Toney Mack

Personal information
- Born: May 3, 1967 (age 59) Brandon, Florida, U.S.
- Listed height: 6 ft 5 in (1.96 m)
- Listed weight: 205 lb (93 kg)

Career information
- High school: Brandon (Brandon, Florida)
- College: Georgia (1985–1988)
- NBA draft: 1989: 2nd round, 54th overall pick
- Drafted by: Philadelphia 76ers
- Position: Power forward / center

Career highlights
- Third-team Parade All-American (1985); Florida Mr. Basketball (1985);
- Stats at Basketball Reference

= Toney Mack =

American basketball player (born 1967)

Toney Atmorer Mack (born May 3, 1967) is an American former professional basketball player.

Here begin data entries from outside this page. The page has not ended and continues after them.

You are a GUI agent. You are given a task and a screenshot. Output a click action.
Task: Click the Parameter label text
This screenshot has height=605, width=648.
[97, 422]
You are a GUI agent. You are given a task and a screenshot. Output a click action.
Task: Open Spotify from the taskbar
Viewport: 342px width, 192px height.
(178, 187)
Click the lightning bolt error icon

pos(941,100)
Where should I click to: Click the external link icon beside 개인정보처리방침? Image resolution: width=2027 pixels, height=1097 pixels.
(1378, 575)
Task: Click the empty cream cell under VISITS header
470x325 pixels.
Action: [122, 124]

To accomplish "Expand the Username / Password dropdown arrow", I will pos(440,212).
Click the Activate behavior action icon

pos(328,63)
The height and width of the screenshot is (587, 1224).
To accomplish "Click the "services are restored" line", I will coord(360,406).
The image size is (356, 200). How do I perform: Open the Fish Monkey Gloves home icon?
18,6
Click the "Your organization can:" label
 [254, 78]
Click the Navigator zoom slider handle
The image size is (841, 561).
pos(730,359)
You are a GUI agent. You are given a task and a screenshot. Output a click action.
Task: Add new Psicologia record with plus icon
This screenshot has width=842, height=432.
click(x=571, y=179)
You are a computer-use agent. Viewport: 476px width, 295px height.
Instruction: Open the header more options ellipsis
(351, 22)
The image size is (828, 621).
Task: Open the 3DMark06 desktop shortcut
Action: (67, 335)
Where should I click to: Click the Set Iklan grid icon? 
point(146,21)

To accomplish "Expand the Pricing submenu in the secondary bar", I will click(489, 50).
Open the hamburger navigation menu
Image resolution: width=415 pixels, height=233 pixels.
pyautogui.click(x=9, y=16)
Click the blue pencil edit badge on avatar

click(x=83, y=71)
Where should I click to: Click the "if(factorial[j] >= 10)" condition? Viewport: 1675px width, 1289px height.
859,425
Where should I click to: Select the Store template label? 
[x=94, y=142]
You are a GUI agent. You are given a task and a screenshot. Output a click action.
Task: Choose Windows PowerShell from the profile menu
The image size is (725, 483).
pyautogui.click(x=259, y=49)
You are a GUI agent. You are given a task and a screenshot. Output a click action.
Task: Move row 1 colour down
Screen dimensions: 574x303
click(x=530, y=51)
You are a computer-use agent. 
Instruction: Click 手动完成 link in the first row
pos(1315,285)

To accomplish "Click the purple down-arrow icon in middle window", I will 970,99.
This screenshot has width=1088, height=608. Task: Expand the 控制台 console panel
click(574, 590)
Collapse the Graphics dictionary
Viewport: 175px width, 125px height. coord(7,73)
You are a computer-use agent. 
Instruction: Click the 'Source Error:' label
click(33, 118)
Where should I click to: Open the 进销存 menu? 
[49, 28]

A forward from Brandon, Florida, Mack was hailed as a young Dominique Wilkins. A prolific scorer at Brandon High School, in 1985, Mack was named Florida's Mr. Basketball. Mack attended the University of Georgia but was unable to finish due to academic issues. Despite his failure to finish his collegiate career at Georgia, Mack was picked in the second round by the Philadelphia 76ers in 1989. He played for the Topeka Sizzlers in the Continental League. In 2011, the Orlando Sentinel named him one of the top nine high school basketball players in Florida History.